III. Beyond the Memes

The Holy Family is not reliant upon any one political system. Its movements are at the service of a divine plan revealed over centuries of prophecy. Luke’s telling of the birth in Bethlehem might look like an accident of Roman appetite for taxes, but Matthew asserts it as the fulfillment of 8th century BC prophecy.

Matthew’s report of the family’s refugee time in Egypt leans on older prophecy as well.

Luke employs this interpretive tool artfully in his third chapter, where the names and titles of great (and even not so great) political figures are listed, only to be eclipsed by some unknown guy at the service of ancient prophecy:

In the fifteenth year of the reign of Tiberius Caesar, Pontius Pilate being governor of Judea, and Herod being tetrarch of Galilee, and his brother Philip tetrarch of the region of Ituraea and Trachonitis, and Lysanias tetrarch of Abilene, during the high priesthood of Annas and Caiaphas, the word of God came to John the son of Zechariah in the wilderness. And he went into all the region around the Jordan, proclaiming a baptism of repentance for the forgiveness of sins. As it is written in the book of the words of Isaiah the prophet, “The voice of one crying in the wilderness: ‘Prepare the way of the Lord, make his paths straight.’ (3:1-4)
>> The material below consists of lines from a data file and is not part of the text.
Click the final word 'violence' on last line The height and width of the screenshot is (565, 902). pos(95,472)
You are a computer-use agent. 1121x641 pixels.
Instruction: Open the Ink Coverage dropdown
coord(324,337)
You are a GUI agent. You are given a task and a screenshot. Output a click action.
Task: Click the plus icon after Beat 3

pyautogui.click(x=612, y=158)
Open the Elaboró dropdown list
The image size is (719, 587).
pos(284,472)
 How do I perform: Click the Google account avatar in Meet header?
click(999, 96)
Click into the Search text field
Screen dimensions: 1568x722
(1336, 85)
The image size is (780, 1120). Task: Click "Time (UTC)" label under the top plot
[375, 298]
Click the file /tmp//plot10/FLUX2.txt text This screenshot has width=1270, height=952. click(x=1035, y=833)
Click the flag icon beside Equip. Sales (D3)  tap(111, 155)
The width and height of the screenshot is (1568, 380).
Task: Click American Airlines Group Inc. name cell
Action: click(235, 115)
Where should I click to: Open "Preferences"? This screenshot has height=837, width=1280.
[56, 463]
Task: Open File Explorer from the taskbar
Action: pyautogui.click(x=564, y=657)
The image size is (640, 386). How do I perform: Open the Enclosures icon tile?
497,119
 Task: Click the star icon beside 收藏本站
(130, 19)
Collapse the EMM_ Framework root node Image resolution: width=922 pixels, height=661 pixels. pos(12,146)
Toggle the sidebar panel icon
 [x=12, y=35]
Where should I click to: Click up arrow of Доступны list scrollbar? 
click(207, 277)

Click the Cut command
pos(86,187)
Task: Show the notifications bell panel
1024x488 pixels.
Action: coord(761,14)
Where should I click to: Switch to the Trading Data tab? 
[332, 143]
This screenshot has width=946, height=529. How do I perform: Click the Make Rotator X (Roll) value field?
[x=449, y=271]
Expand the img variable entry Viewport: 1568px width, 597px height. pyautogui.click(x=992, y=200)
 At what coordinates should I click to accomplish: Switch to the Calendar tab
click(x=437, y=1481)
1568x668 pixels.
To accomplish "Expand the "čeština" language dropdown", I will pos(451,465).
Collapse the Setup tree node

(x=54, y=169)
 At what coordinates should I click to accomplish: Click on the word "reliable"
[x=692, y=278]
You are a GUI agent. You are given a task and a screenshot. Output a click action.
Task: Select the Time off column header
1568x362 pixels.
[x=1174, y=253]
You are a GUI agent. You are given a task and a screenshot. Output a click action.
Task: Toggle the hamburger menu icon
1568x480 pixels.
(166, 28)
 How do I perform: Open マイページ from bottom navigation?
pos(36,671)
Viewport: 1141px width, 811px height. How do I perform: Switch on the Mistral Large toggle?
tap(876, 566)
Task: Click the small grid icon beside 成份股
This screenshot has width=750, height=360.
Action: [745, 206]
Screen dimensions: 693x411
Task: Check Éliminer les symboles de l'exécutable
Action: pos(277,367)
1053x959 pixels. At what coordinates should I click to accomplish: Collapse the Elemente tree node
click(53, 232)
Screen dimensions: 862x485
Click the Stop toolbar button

Put simply, the word of God is not symbolism to legitimate political ideology. The word is fulfilled over and often in spite of worldly systems. As one guy sang it, Of every earthly plan that be known to man, He is unconcerned. He’s got plans of His own to set up His throne when He returns.

IV. The Holy Family and Ostracism

Ostracism is a word with political roots: it is the name of a legal political method among the ancient Athenians by which men deemed dangerous to the liberties of the people or embarrassing to the state were banished for 10 years by public vote…

Today it is used as a sociological or psychological term to describe the practice of excluding groups or individuals from some level of community and of their suffering under that treatment.

The core message of Christ’s birth, which is in the Gospel read by many churches on the First Sunday after Christmas, includes the reality that Jesus and those like the Holy Family that embraced him will be ostracized:

The true light, which gives light to everyone, was coming into the world. He was in the world, and the world was made through him, yet the world did not know him.  He came to his own, and his own people did not receive him.  But to all who did receive him, who believed in his name, he gave the right to become children of God, who were born, not of blood nor of the will of the flesh nor of the will of man, but of God. (John 1:9-13)

Things like political ideology and memery ostracize Christ – vote him off the island – until there is a useful political symbol to be had. Then, the Savior is invited back in, but as something less than a Savior. Then when the campaign’s over he’s ostracized again.

The Holy Family weather and crisscross the political landscape, loving and seeking to understand the child that God has planted in their lives. So it is in all times for the church at its best. We love and serve the Christ, even as we don’t fully get Him, and we do so while enduring the noise of great people and systems that fear and would be rid of Him.